Resultado ficou acima das expectativas do mercado, apesar da queda anual pressionada por inadimplência no agro e aumento das provisões
O Banco do Brasil (BBAS3) registrou lucro líquido ajustado de R$ 5,7 bilhões no quarto trimestre de 2025, segundo balanço divulgado nesta quarta-feira (11). O resultado representa queda de 40% em relação ao mesmo período de 2024, marcando o primeiro recuo após 16 trimestres consecutivos de crescimento anual.
Apesar da retração, o desempenho superou com folga as projeções do mercado. A média das estimativas de analistas consultados pela Bloomberg apontava lucro de cerca de R$ 4,5 bilhões. Na comparação com o terceiro trimestre, houve alta de 51%.

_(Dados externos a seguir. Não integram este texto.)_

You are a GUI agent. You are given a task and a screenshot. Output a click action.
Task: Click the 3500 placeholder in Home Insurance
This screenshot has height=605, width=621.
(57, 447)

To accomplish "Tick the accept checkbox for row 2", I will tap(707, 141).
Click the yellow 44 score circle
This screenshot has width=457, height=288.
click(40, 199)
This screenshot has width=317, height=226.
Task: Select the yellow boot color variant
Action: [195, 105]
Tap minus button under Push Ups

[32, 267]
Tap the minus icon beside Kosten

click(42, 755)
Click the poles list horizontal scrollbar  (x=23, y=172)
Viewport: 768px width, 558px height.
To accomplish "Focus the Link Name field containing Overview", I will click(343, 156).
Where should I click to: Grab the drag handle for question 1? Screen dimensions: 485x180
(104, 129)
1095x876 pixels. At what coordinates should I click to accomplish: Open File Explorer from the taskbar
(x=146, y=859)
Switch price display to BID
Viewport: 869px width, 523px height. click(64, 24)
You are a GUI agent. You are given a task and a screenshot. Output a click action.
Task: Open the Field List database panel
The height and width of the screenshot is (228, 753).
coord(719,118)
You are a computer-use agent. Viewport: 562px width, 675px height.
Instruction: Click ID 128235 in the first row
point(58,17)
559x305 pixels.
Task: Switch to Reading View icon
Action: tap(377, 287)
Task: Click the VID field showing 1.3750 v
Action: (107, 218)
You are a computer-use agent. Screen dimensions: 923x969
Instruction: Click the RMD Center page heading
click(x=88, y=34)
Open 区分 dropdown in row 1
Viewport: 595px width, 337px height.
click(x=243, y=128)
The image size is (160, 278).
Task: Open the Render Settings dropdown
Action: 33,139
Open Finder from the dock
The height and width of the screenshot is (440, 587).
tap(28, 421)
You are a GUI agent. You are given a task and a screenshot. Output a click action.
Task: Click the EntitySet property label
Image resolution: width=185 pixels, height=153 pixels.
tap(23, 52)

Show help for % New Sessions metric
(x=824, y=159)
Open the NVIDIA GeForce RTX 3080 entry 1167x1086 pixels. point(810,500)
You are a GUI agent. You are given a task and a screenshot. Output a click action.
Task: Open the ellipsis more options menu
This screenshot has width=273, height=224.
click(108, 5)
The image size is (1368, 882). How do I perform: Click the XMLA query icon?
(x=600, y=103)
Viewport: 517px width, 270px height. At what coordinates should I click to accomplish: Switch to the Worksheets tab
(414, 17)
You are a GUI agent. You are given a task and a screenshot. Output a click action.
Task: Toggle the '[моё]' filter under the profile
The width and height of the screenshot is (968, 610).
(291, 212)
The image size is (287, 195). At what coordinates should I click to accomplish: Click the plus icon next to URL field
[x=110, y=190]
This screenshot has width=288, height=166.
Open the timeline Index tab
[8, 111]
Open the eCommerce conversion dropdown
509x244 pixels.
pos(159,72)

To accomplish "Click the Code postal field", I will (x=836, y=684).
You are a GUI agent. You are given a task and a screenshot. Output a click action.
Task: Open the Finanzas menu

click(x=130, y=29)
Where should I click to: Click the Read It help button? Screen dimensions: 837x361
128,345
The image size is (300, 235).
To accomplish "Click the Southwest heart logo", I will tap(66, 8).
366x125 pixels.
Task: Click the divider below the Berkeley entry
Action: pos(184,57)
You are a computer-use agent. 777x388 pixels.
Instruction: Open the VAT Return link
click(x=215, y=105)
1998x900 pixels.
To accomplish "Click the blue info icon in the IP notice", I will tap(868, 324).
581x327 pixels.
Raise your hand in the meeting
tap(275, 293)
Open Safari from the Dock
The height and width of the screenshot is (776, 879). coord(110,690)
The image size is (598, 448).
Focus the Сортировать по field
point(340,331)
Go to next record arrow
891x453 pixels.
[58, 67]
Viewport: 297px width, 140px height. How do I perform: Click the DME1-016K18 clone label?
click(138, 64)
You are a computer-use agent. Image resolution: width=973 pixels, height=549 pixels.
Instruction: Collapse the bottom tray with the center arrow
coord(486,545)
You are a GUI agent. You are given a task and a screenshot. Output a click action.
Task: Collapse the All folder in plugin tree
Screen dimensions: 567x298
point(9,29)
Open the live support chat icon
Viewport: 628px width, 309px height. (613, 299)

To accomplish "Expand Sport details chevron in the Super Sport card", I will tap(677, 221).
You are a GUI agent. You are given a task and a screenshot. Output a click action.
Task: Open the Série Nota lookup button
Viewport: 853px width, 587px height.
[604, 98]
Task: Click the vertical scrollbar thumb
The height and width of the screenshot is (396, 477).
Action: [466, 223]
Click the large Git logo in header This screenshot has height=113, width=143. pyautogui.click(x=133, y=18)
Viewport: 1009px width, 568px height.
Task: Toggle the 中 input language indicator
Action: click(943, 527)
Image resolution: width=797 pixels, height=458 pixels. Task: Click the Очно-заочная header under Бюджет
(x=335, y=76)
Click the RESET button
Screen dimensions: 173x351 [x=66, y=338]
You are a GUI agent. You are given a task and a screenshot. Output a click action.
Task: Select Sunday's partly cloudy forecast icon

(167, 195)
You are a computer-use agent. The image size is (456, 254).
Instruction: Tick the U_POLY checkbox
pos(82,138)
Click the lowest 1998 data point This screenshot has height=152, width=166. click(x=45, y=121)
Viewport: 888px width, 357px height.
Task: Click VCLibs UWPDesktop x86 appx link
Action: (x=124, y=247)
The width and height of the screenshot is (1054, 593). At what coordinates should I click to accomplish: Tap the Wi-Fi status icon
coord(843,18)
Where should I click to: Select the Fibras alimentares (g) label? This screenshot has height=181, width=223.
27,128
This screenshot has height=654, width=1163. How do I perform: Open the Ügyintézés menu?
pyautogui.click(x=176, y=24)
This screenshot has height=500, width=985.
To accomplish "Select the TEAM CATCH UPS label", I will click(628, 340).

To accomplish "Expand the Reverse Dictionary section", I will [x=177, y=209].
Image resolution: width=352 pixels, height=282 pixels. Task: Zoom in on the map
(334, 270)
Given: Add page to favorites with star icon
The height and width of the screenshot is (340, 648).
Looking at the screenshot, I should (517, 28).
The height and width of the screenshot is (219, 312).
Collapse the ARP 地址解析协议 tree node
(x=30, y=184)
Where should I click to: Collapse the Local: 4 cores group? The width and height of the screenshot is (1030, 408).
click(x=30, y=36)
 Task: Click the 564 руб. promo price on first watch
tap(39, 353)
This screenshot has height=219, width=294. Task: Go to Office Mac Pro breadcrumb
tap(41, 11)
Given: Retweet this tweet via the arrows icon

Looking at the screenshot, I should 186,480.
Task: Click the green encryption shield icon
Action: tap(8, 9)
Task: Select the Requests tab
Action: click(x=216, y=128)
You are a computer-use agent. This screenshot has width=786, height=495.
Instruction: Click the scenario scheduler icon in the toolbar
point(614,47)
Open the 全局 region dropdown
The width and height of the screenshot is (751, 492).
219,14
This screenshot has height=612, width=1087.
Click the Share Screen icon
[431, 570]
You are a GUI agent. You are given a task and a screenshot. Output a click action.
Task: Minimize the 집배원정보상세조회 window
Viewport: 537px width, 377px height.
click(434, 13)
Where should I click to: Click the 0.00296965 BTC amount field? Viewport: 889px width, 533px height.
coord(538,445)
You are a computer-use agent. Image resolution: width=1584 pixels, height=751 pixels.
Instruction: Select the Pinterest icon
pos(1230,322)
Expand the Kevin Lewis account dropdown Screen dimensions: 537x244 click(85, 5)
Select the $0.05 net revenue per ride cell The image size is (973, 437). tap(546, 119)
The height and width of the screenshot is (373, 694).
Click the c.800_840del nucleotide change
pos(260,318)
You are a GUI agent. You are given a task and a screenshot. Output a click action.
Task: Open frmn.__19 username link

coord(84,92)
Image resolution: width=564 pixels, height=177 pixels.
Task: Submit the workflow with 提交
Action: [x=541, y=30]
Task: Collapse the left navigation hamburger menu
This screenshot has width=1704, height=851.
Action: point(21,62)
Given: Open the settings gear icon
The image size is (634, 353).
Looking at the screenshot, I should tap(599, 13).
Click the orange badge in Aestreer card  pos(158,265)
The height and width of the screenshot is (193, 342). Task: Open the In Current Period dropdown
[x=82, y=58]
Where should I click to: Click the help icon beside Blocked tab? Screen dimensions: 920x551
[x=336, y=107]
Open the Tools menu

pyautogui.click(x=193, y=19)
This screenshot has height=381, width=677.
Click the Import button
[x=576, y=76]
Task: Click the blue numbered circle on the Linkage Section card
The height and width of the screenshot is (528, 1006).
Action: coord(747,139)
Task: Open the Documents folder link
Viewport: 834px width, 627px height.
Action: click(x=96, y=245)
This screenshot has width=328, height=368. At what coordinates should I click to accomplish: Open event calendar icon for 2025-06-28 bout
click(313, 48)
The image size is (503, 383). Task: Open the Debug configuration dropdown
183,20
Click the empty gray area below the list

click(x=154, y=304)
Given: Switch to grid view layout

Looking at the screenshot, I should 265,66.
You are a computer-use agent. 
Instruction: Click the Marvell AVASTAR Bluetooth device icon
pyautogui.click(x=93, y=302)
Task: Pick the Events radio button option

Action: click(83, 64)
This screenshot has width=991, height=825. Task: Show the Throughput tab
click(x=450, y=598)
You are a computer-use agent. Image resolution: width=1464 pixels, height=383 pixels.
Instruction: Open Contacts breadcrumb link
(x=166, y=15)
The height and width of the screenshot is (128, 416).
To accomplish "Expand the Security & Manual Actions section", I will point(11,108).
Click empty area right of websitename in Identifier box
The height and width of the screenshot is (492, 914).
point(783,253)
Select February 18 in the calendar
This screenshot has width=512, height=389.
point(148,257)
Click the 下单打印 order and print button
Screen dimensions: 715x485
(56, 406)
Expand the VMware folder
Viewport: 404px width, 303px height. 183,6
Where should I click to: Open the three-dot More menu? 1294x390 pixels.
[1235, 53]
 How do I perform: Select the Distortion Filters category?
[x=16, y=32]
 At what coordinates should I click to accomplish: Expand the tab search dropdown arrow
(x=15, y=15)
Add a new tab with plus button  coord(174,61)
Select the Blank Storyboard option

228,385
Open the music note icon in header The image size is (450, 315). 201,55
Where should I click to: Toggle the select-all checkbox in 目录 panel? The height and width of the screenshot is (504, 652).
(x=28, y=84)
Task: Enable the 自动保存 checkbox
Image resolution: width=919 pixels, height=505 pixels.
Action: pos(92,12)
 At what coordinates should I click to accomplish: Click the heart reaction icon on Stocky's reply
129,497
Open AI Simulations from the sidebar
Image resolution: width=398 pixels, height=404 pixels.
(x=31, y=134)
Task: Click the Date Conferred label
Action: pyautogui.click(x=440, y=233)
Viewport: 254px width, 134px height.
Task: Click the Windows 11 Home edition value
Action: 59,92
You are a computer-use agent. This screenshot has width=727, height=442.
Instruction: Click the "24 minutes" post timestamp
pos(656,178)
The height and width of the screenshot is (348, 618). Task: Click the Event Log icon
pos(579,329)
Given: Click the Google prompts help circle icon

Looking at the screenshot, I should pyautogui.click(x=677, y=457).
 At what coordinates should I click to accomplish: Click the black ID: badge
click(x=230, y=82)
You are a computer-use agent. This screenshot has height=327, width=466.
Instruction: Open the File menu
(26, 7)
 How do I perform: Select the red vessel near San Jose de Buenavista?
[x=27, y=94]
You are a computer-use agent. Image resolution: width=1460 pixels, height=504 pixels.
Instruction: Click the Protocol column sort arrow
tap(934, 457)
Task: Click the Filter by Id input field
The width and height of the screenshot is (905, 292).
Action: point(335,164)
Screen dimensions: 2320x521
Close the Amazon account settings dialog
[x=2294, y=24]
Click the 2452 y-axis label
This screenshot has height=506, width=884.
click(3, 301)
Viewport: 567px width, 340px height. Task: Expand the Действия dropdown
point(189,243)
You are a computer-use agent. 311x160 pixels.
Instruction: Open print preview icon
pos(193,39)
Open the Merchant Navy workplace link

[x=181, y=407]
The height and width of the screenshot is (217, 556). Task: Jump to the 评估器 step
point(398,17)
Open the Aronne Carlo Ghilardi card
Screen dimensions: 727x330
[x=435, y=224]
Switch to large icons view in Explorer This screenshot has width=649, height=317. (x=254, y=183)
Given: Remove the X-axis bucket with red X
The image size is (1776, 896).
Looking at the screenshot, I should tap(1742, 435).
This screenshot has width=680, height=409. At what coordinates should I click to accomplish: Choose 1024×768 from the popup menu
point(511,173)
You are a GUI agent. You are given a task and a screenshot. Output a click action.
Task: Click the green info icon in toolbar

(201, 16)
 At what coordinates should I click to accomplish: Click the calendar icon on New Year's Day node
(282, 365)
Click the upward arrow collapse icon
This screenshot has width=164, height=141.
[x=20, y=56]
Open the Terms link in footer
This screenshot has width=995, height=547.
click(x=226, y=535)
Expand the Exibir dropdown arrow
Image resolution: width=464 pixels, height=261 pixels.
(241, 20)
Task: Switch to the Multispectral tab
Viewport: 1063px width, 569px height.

Parte da pressão sobre os resultados veio da piora da inadimplência no agronegócio — segmento relevante para a carteira do banco — e das exigências mais rígidas de provisões impostas pela resolução nº 4.966/2021 do Conselho Monetário Nacional (CMN), que elevou a necessidade de reservas contra calotes.
O setor agropecuário enfrenta aumento expressivo de recuperações judiciais, refletindo dificuldades financeiras de produtores. Dados da Serasa Experian indicam que 8,3% da população rural estava inadimplente no período, avanço de 0,9 ponto percentual na comparação anual.
Outro indicador que perdeu força foi o retorno sobre o patrimônio líquido (ROE), que encerrou o trimestre em 12,4%, queda de 8,4 pontos percentuais. O patamar ficou abaixo dos principais concorrentes privados: Itaú (24%), Santander (17,5%) e Bradesco (15,2%), além de distante do nível de 20% considerado referência pelo mercado.